Part 3. Tracing and its limits
Step 8. How blockchain forensics works
The pinnacle of automation is the tracing of stolen coins and the investigation of transactions. Forensic engines repeat the logic of manual analysis but apply it on the scale of the entire network.
At the heart of this technology lies the clustering of addresses by heuristics, that is, assumption rules; two of them are especially important:
- common input: if several UTXOs are spent in one transaction, they are with high probability controlled by a single owner;
- change address determination: by the feature from Step 2 — a round payment versus fractional change — the engine works out which of the outputs returned to the sender.
On top of clustering, the recognition of typical laundering schemes is added. This is, for example, the splitting of sums or "peeling" — when small portions are pinched off a large wallet again and again.
Next comes risk assessment and attribution: tying clusters to real exchanges, services, or individuals. Both commercial platforms (Chainalysis, TRM, Elliptic) and open engines (GraphSense, BlockSci) do this.

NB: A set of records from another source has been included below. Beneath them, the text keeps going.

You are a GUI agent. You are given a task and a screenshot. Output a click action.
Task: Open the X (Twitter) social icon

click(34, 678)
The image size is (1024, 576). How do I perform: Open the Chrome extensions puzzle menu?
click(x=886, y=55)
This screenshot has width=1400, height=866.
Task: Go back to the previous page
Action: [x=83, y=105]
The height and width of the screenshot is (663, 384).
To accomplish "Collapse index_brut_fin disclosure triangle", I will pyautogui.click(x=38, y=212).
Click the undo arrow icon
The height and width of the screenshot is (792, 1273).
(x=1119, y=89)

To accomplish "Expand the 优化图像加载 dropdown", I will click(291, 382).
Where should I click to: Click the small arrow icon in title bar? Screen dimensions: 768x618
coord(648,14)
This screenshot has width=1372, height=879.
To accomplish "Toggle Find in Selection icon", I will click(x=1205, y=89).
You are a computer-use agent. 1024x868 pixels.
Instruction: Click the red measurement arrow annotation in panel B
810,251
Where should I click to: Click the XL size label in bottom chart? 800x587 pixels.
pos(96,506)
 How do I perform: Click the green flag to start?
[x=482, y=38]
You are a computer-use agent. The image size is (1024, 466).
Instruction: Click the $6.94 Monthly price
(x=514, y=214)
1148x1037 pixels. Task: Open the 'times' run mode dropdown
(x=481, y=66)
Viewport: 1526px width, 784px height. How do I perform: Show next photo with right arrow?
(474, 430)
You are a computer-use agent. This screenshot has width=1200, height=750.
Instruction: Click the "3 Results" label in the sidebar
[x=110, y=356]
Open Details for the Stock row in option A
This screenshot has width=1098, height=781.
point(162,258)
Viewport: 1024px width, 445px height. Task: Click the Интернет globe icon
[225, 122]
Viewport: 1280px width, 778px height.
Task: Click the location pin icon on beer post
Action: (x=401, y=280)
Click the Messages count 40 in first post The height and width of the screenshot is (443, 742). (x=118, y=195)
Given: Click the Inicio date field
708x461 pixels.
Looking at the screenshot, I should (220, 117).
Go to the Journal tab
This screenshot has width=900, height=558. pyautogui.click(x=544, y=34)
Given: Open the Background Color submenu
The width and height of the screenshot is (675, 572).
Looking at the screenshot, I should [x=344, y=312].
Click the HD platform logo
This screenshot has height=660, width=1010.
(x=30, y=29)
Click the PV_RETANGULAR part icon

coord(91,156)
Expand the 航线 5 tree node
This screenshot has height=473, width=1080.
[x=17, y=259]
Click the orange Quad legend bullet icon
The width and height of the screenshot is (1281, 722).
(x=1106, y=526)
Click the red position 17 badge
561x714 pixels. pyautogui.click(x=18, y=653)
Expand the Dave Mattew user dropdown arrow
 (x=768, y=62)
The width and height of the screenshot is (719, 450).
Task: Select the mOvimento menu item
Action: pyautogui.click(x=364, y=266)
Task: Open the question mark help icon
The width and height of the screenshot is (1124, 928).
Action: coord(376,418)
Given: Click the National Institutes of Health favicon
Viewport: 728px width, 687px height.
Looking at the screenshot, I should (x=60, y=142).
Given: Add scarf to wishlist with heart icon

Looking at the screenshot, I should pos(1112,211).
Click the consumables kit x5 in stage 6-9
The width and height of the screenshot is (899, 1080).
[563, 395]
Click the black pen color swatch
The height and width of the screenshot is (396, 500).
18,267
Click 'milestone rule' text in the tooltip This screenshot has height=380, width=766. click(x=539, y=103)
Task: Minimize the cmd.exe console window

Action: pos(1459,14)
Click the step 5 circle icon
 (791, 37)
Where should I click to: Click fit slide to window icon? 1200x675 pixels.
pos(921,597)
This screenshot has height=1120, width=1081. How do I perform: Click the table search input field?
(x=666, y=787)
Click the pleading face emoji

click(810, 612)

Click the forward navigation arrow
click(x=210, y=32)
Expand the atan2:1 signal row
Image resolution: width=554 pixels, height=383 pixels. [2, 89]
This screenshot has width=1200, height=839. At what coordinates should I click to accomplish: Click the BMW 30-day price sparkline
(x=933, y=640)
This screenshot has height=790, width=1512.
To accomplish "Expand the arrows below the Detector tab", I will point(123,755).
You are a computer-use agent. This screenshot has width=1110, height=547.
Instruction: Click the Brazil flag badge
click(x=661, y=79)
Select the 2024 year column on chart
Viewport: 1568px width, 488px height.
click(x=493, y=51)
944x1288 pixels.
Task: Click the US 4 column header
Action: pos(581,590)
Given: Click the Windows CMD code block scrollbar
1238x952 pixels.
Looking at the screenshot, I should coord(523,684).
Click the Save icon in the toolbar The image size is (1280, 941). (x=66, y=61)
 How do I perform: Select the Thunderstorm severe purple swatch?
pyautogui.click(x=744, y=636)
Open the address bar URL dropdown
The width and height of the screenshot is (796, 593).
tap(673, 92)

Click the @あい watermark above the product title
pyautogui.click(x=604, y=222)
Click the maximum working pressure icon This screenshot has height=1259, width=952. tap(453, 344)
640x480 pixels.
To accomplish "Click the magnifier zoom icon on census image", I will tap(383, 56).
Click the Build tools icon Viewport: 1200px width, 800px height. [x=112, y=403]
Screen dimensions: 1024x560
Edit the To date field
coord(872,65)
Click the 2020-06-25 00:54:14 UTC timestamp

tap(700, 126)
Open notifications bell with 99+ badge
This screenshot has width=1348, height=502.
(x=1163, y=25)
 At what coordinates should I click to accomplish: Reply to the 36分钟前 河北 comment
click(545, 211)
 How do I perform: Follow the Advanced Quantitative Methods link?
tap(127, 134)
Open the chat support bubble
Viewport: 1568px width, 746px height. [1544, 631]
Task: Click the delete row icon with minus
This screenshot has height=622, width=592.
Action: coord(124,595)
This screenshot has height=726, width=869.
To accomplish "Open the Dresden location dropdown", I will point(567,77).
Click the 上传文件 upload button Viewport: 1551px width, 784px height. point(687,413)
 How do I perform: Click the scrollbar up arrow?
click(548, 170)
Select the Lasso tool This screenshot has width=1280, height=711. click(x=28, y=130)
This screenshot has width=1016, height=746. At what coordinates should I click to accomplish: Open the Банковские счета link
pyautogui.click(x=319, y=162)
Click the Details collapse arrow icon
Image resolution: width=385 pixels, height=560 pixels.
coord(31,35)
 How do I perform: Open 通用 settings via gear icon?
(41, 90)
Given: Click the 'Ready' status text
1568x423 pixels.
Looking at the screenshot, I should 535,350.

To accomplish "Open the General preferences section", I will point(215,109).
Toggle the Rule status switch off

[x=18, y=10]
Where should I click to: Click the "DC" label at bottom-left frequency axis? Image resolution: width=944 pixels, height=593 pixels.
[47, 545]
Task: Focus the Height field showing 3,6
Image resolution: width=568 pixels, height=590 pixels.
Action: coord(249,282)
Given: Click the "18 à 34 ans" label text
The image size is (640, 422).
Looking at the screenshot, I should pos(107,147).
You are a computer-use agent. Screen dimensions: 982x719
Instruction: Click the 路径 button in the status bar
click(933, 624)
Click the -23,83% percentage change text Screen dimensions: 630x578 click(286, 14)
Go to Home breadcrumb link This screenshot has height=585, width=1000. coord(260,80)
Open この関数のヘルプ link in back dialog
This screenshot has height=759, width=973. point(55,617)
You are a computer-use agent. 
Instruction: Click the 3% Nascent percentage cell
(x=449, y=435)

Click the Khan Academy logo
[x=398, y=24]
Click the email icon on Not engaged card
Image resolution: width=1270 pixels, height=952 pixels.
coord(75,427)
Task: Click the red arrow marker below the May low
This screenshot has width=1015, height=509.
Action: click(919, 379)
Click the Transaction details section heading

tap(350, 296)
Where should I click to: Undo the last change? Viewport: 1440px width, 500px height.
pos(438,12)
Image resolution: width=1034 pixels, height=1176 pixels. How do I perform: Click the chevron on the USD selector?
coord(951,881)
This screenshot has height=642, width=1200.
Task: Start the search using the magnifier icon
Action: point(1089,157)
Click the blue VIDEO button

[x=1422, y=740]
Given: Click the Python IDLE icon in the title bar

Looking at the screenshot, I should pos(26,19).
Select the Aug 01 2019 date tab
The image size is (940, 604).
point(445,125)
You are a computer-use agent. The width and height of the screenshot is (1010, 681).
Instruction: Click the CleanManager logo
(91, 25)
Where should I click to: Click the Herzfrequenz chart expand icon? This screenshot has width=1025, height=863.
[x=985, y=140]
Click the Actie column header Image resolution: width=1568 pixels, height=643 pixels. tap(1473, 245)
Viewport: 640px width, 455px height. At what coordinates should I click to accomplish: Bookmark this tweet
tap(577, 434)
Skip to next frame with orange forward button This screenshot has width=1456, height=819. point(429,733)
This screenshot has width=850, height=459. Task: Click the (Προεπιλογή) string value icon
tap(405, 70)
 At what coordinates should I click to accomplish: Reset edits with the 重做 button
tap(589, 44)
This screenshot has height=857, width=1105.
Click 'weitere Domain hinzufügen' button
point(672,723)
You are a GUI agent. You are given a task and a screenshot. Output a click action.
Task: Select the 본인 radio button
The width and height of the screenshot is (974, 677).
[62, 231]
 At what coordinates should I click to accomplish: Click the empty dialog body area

Step 9. Can automation be trusted
Automatic analysis has a fundamental limitation. Clustering gives a probability, not a fact. Heuristics make mistakes: for example, the CoinJoin technology deliberately combines the UTXOs of different users in one transaction, which causes the common-input rule to misfire.
The risk of data leakage can also be reduced manually. The Coin control function in wallets (for example, Sparrow or Trezor Suite) lets you choose yourself which UTXO to spend: pick an output to match the payment amount and not mix coins from different sources in one transaction. This reduces change and prevents the common-input heuristic from triggering — the very clues on which clustering is built.
Bitcoin provides not anonymity but pseudonymity — a weaker property that persistent analysis often "breaks through," but not always: the result remains an estimate, albeit a well-founded one. As Chainalysis emphasizes, attribution heuristics give a probabilistic result rather than certainty, so a risk assessment is only a basis for the analyst's decision, not a verdict.
Hence a practical conclusion. It is worth distinguishing automatic grouping of addresses from human-verified attribution: the first is a hypothesis, the second is a conclusion. The result of a risk assessment is a reason to take a closer look at an address, not a sentence on its owner.
***
The open ledger makes every bitcoin transfer traceable — all on-chain analysis is built on this. For manual work the basics are enough: to know what a TXID is, to understand the UTXO model and the mechanics of change, to read inputs, outputs, and confirmations in an explorer. This is enough to go through chains of transactions and see where the funds moved.
Automation in the form of APIs, SQL dashboards, and bots does not remove the need for these basics — it simply scales the work: what an analyst does by hand with one transaction, the tools repeat for the entire network.
At the top stands forensics with clustering and risk assessment. However, it relies on probabilistic heuristics, and therefore gives hypotheses rather than proof.
It is logical to master the topic from the bottom up: first the explorer, then APIs and dashboards, and only then specialized on-chain analytics tools. At the same time, the deeper the tracing, the more important it is to distinguish the probable from the proven.